Post Office Ltd also provided a Post Office card account that accepted only direct deposits of certain state pension and welfare payments, permitting cash withdrawals over the counter. This last account was offered in partnership with the Department for Work and Pensions until 2010, through investment banking and asset management company JP Morgan and discontinued in 2022.

===United States===
In the United States, the United States Postal Savings System was established in 1911 under the Act of June 25, 1910. It was discontinued by the Act of March 28, 1966 as the number of regular depositors had declined and the plan was not financially sustainable.

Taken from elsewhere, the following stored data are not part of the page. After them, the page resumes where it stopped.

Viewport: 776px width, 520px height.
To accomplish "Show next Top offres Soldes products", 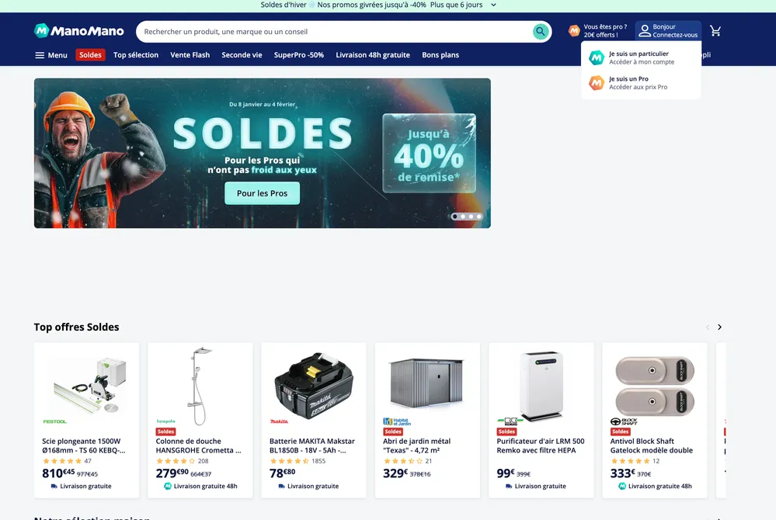I will 719,328.
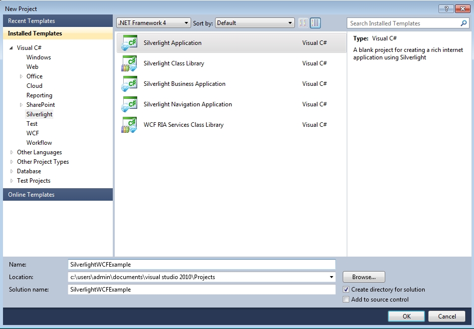Viewport: 474px width, 329px height.
Task: Switch to medium icons list view
Action: pos(315,23)
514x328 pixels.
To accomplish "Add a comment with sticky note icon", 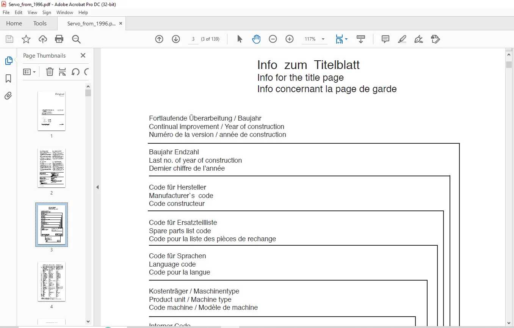I will 386,39.
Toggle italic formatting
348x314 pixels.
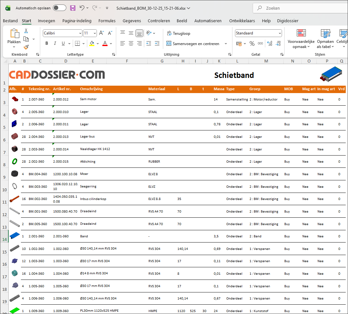(x=55, y=43)
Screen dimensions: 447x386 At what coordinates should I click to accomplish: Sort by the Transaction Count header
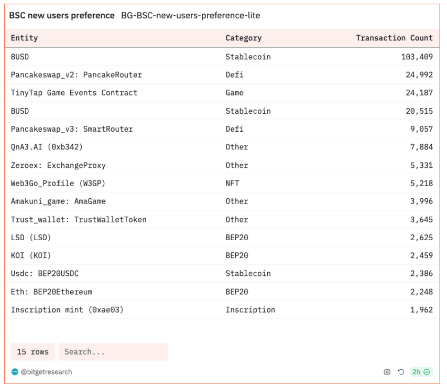click(394, 38)
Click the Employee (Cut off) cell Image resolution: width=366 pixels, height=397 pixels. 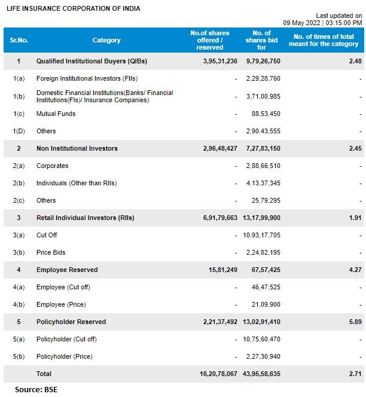63,288
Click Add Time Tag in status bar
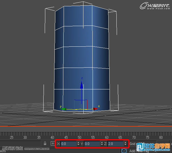Viewport: 172px width, 153px height. click(139, 151)
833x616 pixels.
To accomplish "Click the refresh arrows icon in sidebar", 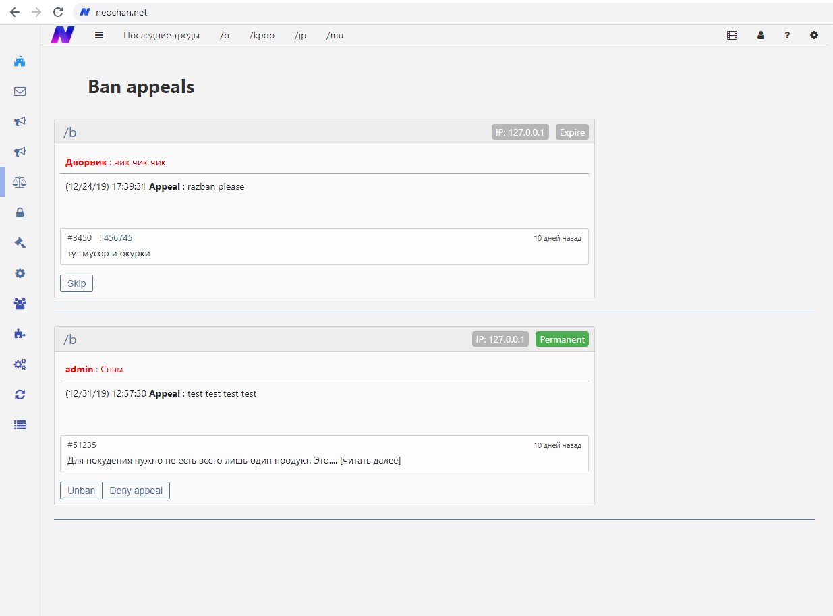I will pyautogui.click(x=20, y=395).
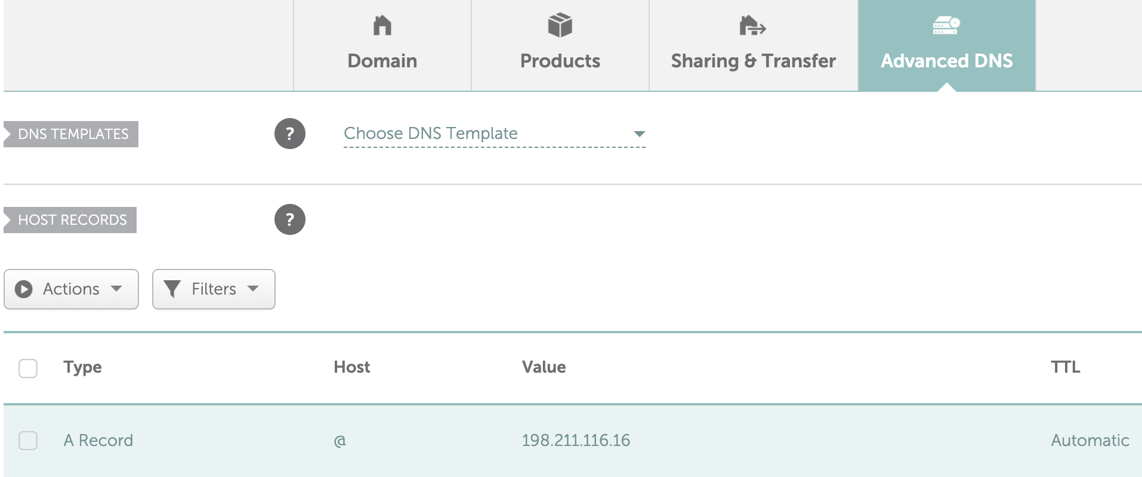
Task: Switch to the Products tab
Action: pos(560,60)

Fifty years later, the platform for the 2016 presidential campaign of Vermont senator Bernie Sanders included plans for postal banking. In 2018, Massachusetts Sen. Elizabeth Warren and New York Sen. Kirsten Gillibrand supported such a program. In April 2018, Gillibrand introduced S.2755 - Postal Banking Act partly in response to the Trump administration's suspension of payday lending regulation imposed during the Obama administration. In 2020, after Joe Biden defeated Senator Sanders in the 2020 Democratic presidential primaries, the Biden-Sanders "Unity Task Force” policy recommendations for a Biden administration included postal banking. In September 2020, Gillibrand and Sanders announced a newer Postal Banking Act, intended to strengthen the US Post Office’s finances and offer banking services to inner-city residents.

===Vietnam===
Lien Viet Post Joint Stock Commercial Bank or LienVietPostBank (LPB), formerly known as LienVietBank, is a Vietnamese retail bank that provides banking products and services through its own transaction points across 42 cities and provinces and 1,031 postal transaction offices nationwide. LBP is considered to be in the top 10 biggest banks in terms of assets and equity [2] and ranked 36th in VNR500 – Top 500 largest private companies in Vietnam in 2013. The Bank is striving to become the bank for everyone in Vietnam by focusing on banking products for households and small and medium enterprises especially in the agriculture sector, and expanding its activities to rural and remote areas via the post.